8. Also if at all possible, spend time outside. As one of my friends likes to say, "Sitting inside is just sitting. Sitting outside is an activity." If you have a porch or patio or balcony, use it on every nice day that you can. You'll be part of life in ways that you never can be inside a house. You can observe the changing seasons in intimate detail, follow the lives of bumblebees or hummingbirds or toads, watch flowers go from bud to bloom to seed. Because sitting outside is an activity, no matter how gentle, someone with CFS may not always be able to manage it. But if you're able to read a book or watch TV, take your cup of tea out onto the patio for a while instead, and soak up some of the good kind of reality for a while. Adirondack chairs are wonderful things.
9. Spend time relaxing. For those of us who lie on sofas a lot, that may seem like a stupid thing to say, but I find that I can be lying down and still not be relaxed. When I was healthy and worked and played hard, it was easy to relax, because the difference between activity and rest was so clear. But reading (for example) as a nice, calm way to end a busy day is a much different thing than reading as a way to mark time until the day is over and you can officially go to bed. The one is relaxing, the other—not so much. It may only be light activity, but it's not unwinding. Make a point of doing whatever helps you unwind every day. Your body and spirit are stressed by illness. Give them a breather.

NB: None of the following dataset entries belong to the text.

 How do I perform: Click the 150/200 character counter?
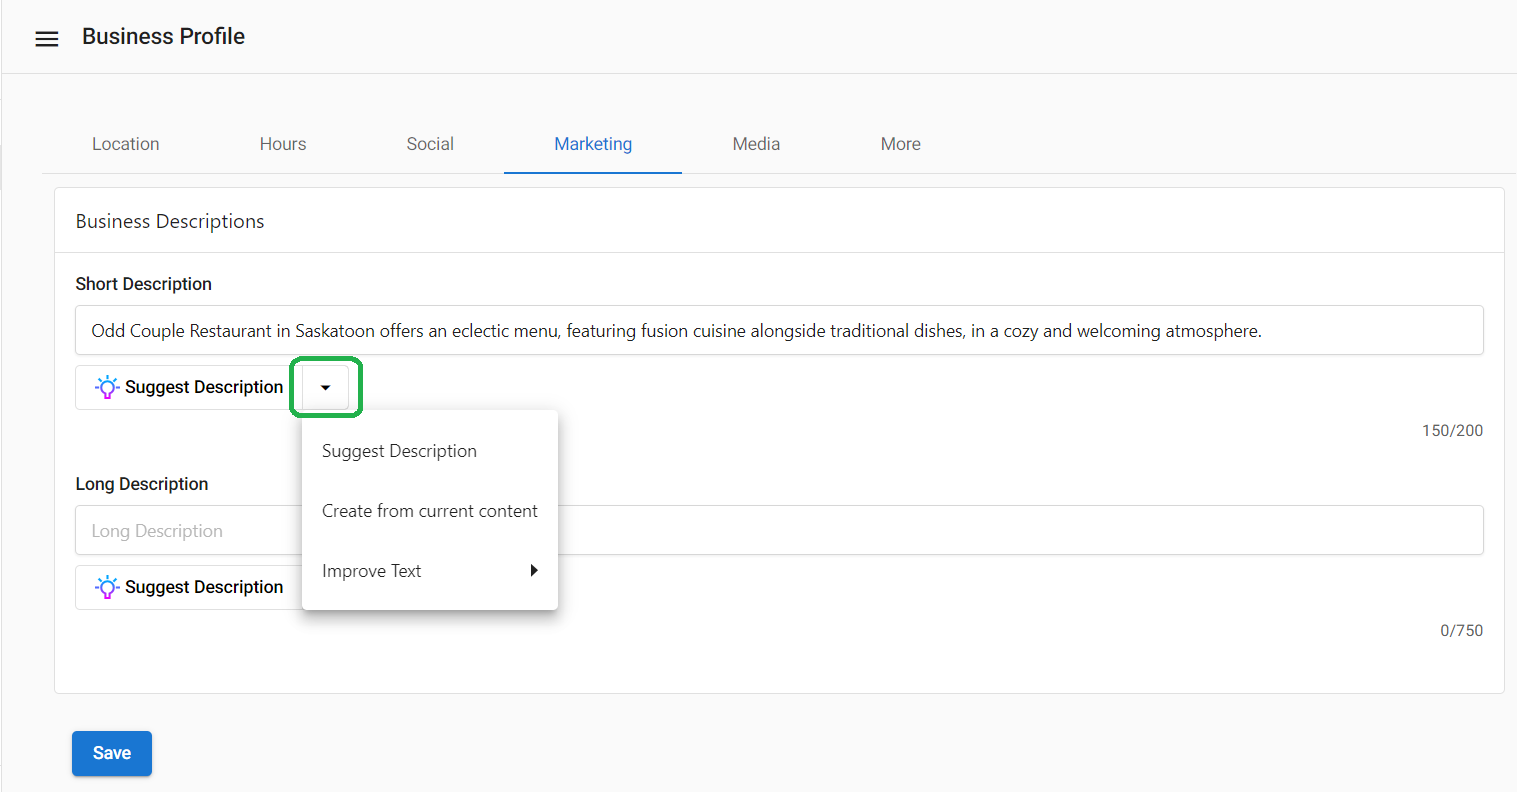coord(1452,430)
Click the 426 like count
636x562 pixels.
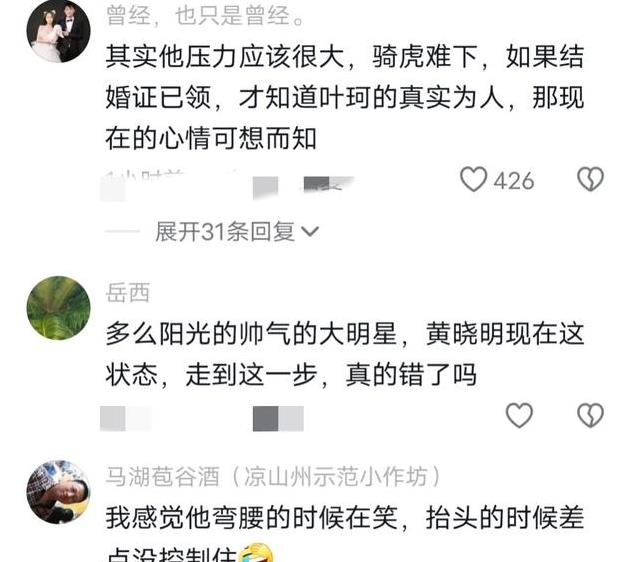[x=514, y=180]

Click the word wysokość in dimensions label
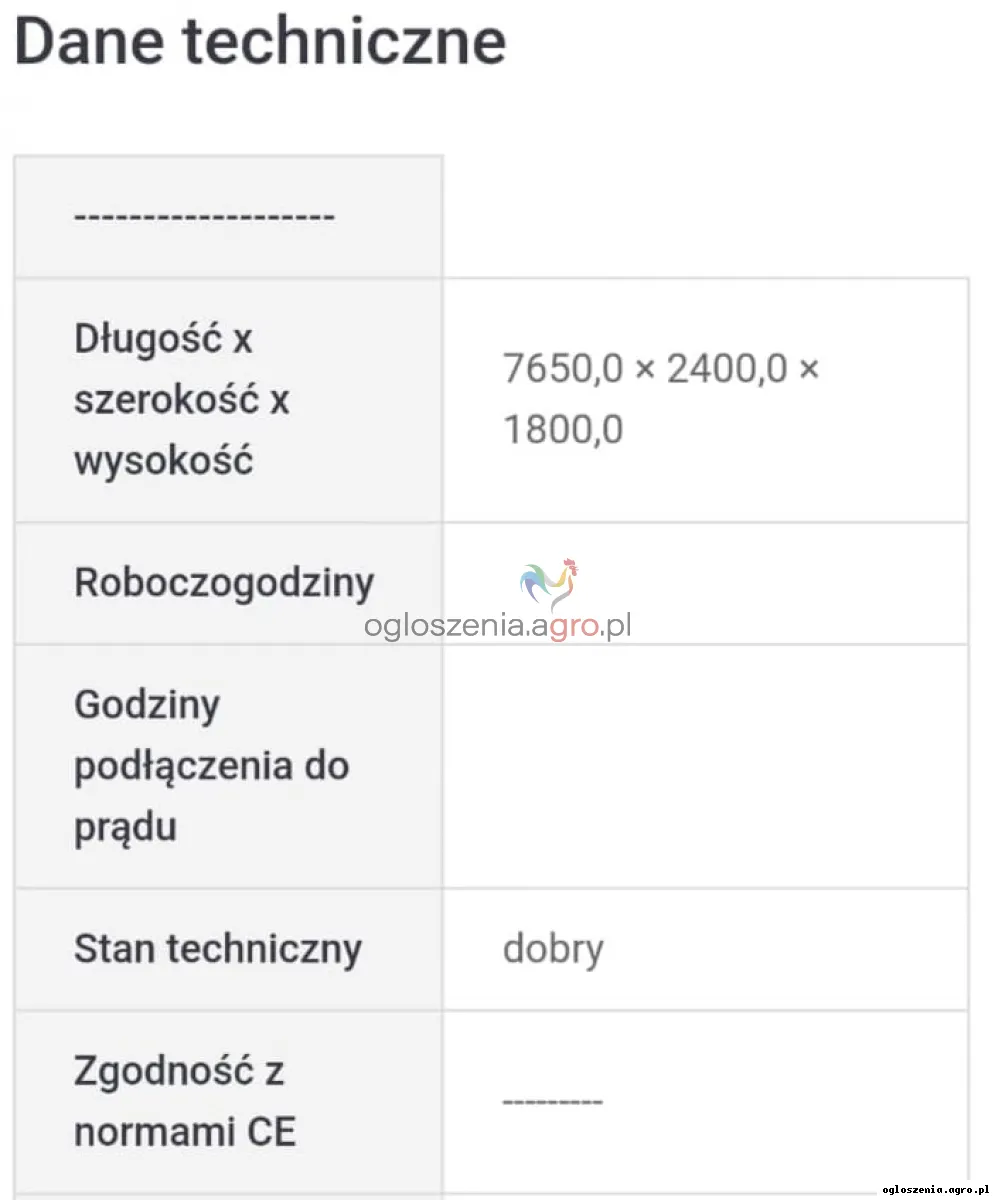pos(163,462)
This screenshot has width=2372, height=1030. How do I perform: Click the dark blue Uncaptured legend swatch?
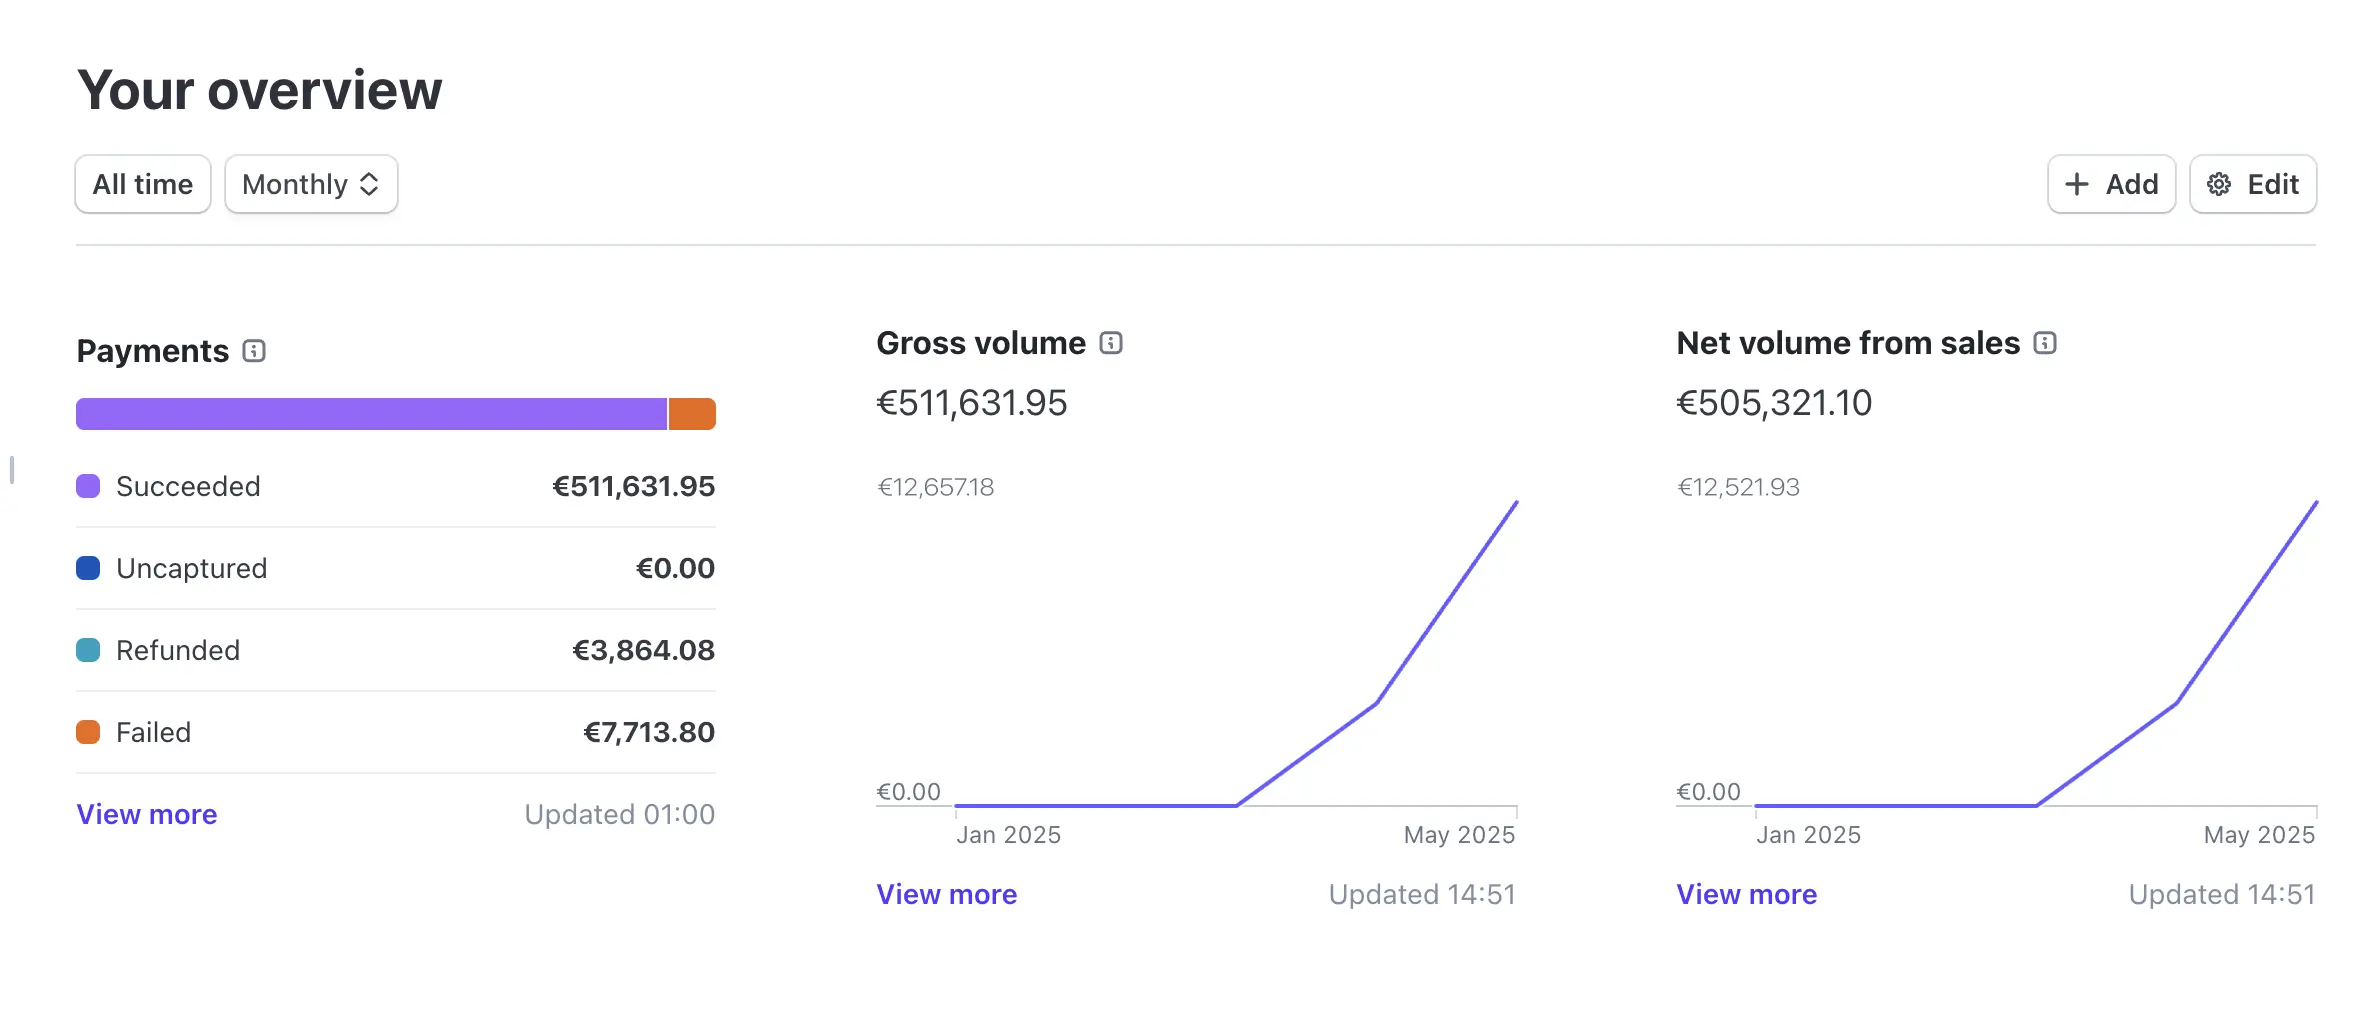[88, 568]
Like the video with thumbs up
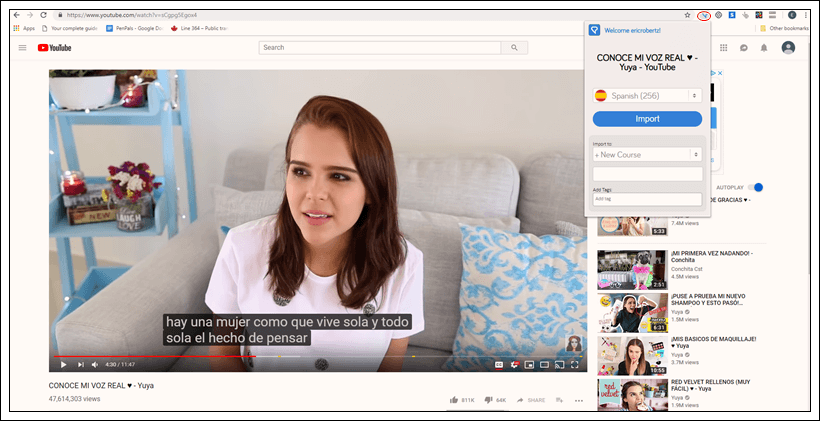Image resolution: width=820 pixels, height=421 pixels. pos(454,400)
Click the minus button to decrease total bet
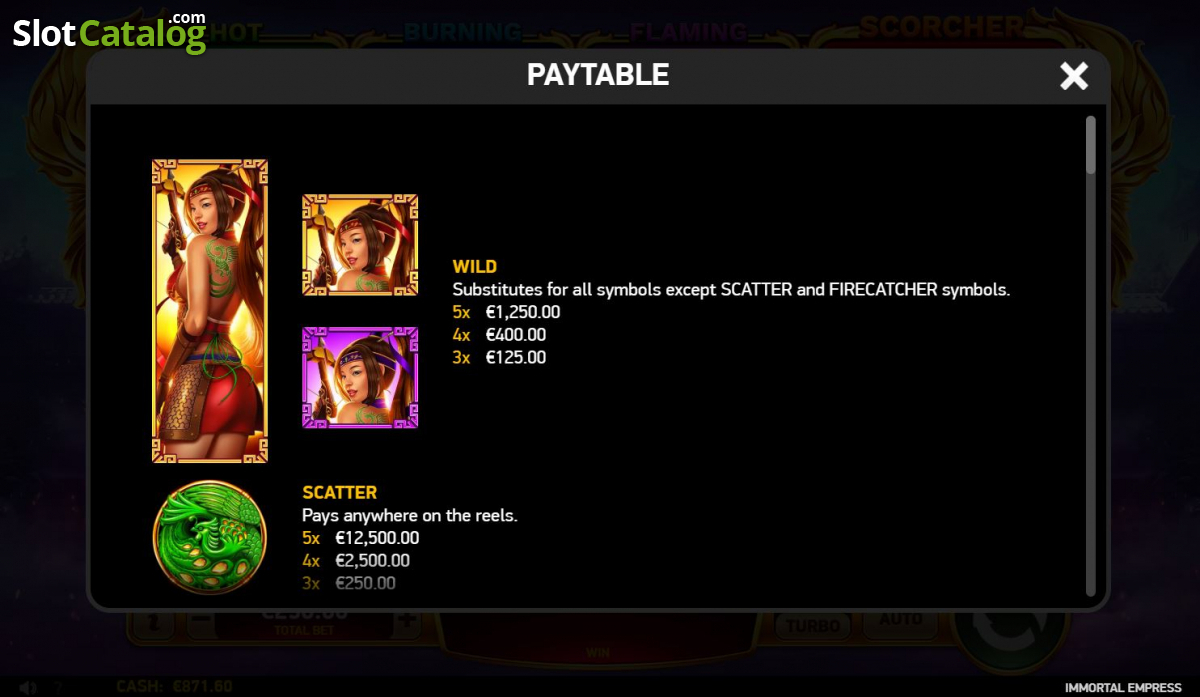The image size is (1200, 697). click(x=198, y=621)
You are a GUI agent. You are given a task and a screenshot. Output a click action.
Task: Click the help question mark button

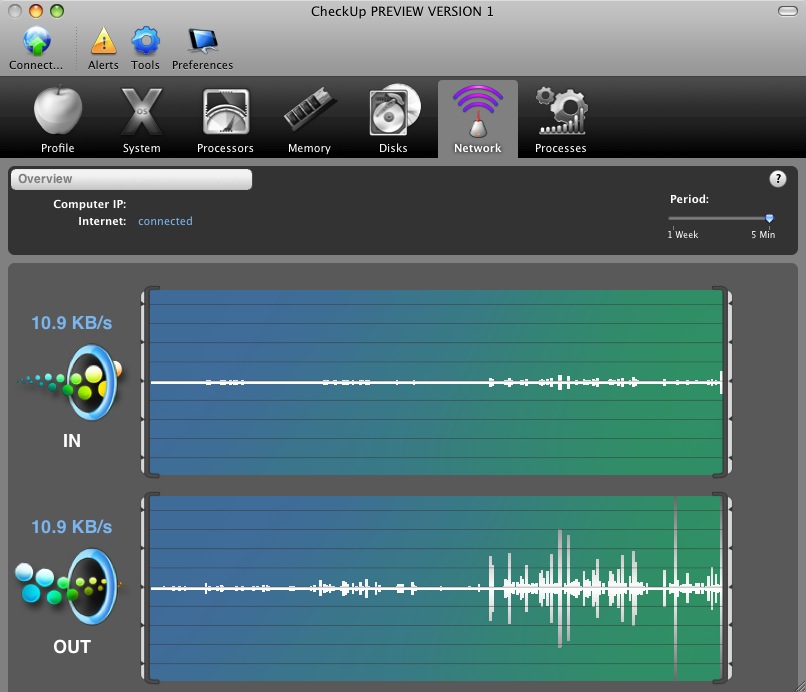(777, 179)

10. Be gentle with your friends and acquaintances. (Possibly even with your medical doctors, though that may be stretching a point.) They will fail you, believe me, if they haven't already. At some point, someone you trusted will say, "Well, we all feel tired sometimes. I'm tired right now." (And then you'll watch them walk up five flights of stairs without stopping, and still be functional at the top.) They'll desert you when you need them, they'll be ready for you to be over this because they are, they'll say all the wrong things. You know what? I've failed my friends, too. There are times when I have just refused to be who they needed me to be, for no good reason. There are times when I've said thoughtless things to an acquaintance because I didn't have the imagination or experience to understand his or her situation. We are all human. If a "friend" is out and out cruel, of course, abandon that friendship, and the sooner the better. If someone takes energy you can't afford to give, then reset the boundaries. But if they're doing their best under the circumstances and just don't get it... Be gentle. Be willing to forgive and forget. The world of the chronically ill is small enough—don't make it smaller by excluding people you care about just because they have human limitations.
11. Which leads me to this bonus tip, which sums up most of the others: Always remember—even your illness is not all about you.
12. (via Ronit Seter): Connect. Talk. Hug. Touch. If you are in a relationship, always keep in mind that touch is great for healing. Work on your relationship, so that touch is practically always available. If you are not, don't hesitate to (gently) hug other family members. Given an explanation, they are likely to be more than happy to hug you a lot, to touch you often. A sensitive friend might get into it, too (or, easier, people from non-Western cultures, who are used to a smaller personal space than accustomed in the British or American cultures). Other ways to get in touch, literally, are massage (if you can afford one occasionally) and a peer-counseling method known as RC (or Re-evaluation Counseling; google RC), where people meet in groups and then pair up for short sessions of "discharge" of emotional "baggage," thus supporting each other emotionally while holding hands in the process. Holding hands while talking is always a good idea. From experience, this can sometimes be better than therapy. Isolation is bad; any connection is healing: virtual connection; phone talks, real meetings, while keeping an eye contact; and then the physical touch. There are other ways for lively contacts, obviously (like having a pet)—just make sure you get in touch.